Milton Friedman, sem dúvida, é o economista mais importante após a o apogeu de Keynes. Em meados da década de 60, ocorria uma unanimidade teórica a respeito das políticas macroeconômicas, cujo foco se prendeu inteiramente na política fiscal, deixando a política monetária de lado. Esse é um dos efeitos do legado de Keynes que, ao aconselhar o uso da política fiscal, ofuscou os benefícios da política monetária pouco desenvolvida no período. Contudo, Friedman contestou a neutralidade da moeda no curto prazo, trazendo evidências empíricas relevantes que mudaram a visão sobre o tema, o que se transformou em um debate, hoje, ainda fervoroso entre economistas.

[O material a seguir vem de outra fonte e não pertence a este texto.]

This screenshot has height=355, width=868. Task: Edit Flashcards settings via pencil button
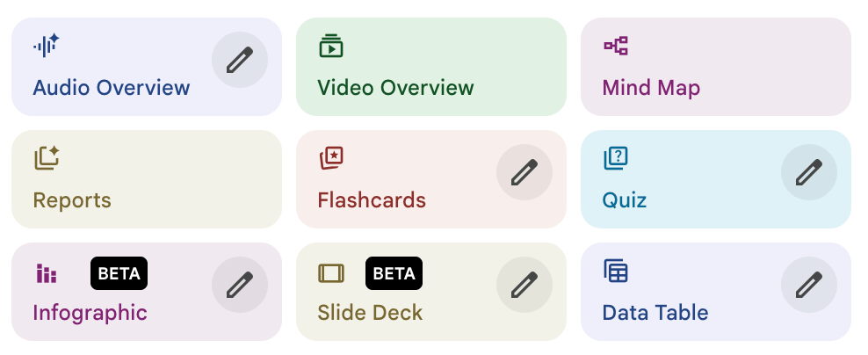click(524, 172)
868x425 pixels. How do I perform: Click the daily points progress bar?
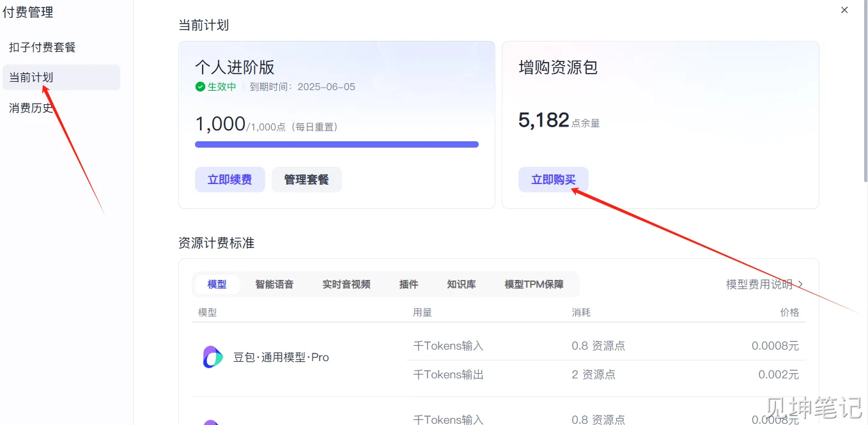[336, 144]
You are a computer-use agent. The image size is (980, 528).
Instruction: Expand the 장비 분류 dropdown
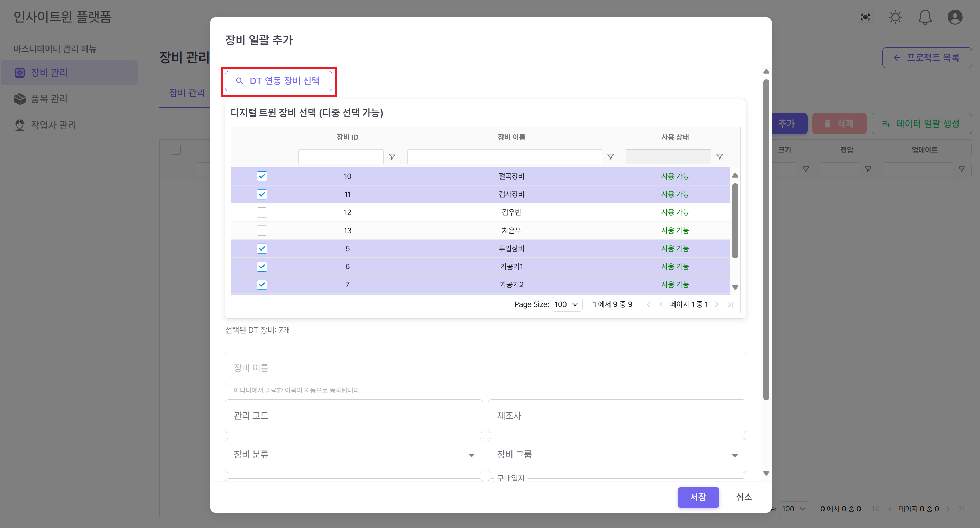click(x=472, y=455)
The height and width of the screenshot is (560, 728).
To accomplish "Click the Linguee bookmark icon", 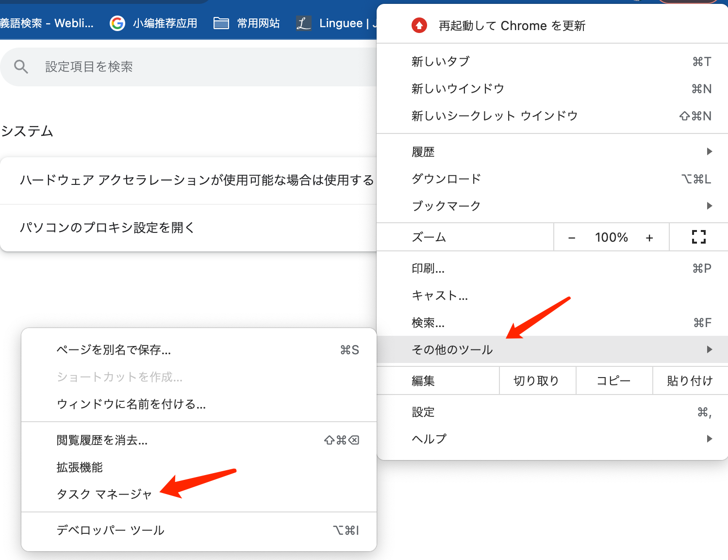I will click(303, 22).
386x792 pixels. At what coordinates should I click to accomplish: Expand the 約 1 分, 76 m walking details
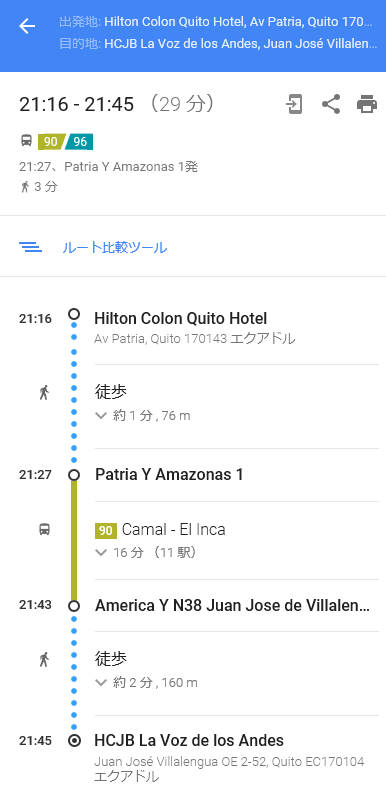pyautogui.click(x=143, y=416)
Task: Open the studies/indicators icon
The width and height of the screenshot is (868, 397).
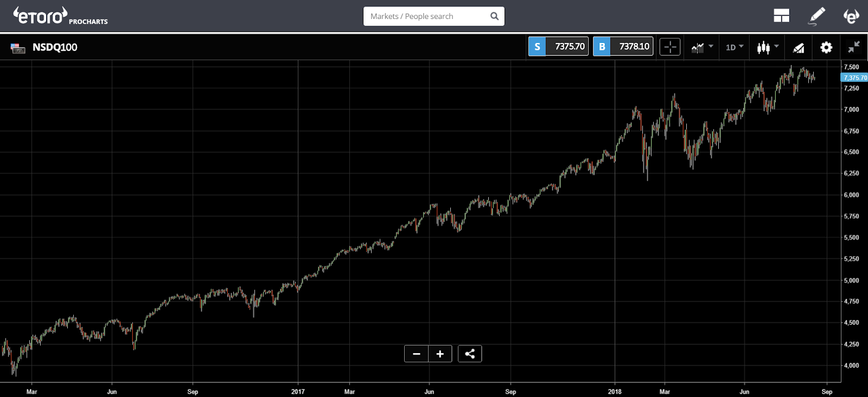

Friedman, Ph.D pela Universidade de Columbia, também remou contra a maré teórica de sua época ao desaconselhar à forte presença do estado na economia. Essa tendência liberalista foi enfatizada no livro Capitalismo e Liberdade, sua maior obra. O maior marco, entretanto, está na remodelação da teoria sobre a formação do consumo, modelada a partir dos rendimentos de toda a vida do indivíduo.

Arrisco dizer que o maior feito de Friedman foi desafiar as tendências mainstream de sua época, ao não se deixar influenciar pelo pensamento dominante e buscar a razão além do modismo sem progresso.